When I wake her up she does not want to have anything to do with me.
*
The rocks, the fir trees, the black dirt see us play Tehseng and
Laiseng.
Laiseng pulls Tehseng on the cart to the orphanage.
Laiseng tips Tehseng out of the cart into the frozen blueberry bushes.
Tehseng roars.
Tehseng gets three dog biscuits and the blanket to sleep on.

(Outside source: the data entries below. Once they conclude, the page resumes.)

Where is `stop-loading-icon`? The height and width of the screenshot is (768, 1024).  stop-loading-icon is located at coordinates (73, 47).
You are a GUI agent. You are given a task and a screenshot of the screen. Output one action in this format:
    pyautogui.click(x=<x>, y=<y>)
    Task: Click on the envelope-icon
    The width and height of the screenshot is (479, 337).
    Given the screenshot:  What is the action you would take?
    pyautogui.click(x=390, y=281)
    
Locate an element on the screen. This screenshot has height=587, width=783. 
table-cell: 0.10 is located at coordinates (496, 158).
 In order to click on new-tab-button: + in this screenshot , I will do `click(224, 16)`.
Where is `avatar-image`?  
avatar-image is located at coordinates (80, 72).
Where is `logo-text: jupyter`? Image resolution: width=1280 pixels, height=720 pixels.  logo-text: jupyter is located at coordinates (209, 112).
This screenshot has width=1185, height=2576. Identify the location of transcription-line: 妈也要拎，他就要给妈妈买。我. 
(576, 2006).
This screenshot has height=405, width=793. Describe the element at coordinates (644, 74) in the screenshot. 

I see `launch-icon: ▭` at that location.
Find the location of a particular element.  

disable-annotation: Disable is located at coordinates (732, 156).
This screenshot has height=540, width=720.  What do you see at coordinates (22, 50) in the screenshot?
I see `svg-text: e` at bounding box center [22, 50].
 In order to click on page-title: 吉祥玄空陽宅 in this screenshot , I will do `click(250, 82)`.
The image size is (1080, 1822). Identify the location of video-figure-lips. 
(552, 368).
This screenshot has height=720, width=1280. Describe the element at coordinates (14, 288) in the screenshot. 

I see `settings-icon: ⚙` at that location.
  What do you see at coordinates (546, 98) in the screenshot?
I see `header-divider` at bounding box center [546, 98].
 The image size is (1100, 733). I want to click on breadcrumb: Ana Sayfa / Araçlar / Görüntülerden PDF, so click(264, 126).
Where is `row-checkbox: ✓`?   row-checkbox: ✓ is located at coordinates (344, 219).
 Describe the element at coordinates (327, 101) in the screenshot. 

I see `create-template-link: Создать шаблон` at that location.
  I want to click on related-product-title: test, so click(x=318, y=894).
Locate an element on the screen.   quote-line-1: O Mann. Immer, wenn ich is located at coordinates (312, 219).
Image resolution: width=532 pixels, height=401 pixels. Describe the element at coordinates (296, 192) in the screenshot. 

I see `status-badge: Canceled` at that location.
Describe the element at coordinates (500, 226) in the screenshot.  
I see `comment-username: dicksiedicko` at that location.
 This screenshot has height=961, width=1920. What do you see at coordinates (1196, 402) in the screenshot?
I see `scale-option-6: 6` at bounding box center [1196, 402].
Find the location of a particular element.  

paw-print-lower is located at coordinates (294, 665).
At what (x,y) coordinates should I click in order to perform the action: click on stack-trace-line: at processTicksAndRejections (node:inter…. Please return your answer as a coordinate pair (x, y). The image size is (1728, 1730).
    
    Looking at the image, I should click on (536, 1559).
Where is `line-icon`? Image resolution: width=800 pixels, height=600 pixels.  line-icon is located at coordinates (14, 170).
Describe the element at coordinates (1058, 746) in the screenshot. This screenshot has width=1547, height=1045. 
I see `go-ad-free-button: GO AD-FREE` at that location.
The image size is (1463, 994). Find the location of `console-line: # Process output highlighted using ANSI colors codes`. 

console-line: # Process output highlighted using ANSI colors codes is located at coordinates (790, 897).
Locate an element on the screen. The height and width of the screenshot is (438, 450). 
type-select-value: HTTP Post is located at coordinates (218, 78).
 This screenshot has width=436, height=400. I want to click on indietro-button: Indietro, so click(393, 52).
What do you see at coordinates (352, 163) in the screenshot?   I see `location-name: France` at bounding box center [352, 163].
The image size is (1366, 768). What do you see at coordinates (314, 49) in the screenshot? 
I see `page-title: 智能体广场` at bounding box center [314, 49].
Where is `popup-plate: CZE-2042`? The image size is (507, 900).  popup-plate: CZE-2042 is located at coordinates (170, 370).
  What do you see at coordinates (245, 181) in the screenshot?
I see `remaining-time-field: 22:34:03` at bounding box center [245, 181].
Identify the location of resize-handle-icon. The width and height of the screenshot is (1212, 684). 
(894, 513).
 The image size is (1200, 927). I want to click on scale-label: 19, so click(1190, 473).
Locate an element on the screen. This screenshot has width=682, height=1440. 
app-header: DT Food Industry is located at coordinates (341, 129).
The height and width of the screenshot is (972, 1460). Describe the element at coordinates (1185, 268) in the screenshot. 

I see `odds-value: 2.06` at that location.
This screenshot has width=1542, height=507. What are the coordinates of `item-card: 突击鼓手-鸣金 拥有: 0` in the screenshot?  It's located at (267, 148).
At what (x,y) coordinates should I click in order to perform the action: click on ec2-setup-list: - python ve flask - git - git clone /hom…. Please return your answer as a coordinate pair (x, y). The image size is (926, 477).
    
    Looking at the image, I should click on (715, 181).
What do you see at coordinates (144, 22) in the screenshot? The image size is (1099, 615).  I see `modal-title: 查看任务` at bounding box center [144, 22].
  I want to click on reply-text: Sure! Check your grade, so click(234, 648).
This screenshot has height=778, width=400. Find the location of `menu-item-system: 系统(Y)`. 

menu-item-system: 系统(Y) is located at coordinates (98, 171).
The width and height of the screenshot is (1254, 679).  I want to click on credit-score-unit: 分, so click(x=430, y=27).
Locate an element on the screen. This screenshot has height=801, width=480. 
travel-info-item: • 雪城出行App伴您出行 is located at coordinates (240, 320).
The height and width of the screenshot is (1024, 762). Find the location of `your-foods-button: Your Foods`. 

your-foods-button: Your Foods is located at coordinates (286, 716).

The rocks, the fir trees, the black dirt listen, close.
*
Laiseng carries a dark wet bundle: Tehseng. Carries it into the
house.
Pulls off all the wet rags, wraps the blanket around.
Laiseng kisses Tehseng.
Stains appear.
Laiseng rocks Tehseng on the couch, between the cushions there are
cookie crumbs, kernels of corn, comatose cockroaches.
If you try to wake them they become even harder even deader.
*
— What are you doing, Mother asks.
— Playing.
They rush out to the Yellow River. To the dog blanket's stench of
dog hair, love.
*
— Give me love, damn it. Love
At night the others come into our yard. The woman with
white-blond hair and a bathing suit. A deer. Two dirty
children. They know about our orphanage: that it is open to
all. The woman with white-blond hair sits leaning against the
alder tree most of the time and reads a book. Marilyn is her
name. The deer and the children dare to get close to her.
The deer places its slender head in her lap, breathes.
______________
1 Törnebete:
Grazing ground for animals vegetated by thorny bushes.
2 Noea:
Within the Swedish library classification system, the subject matter
cataloguing code for texts dealing with the geography of China.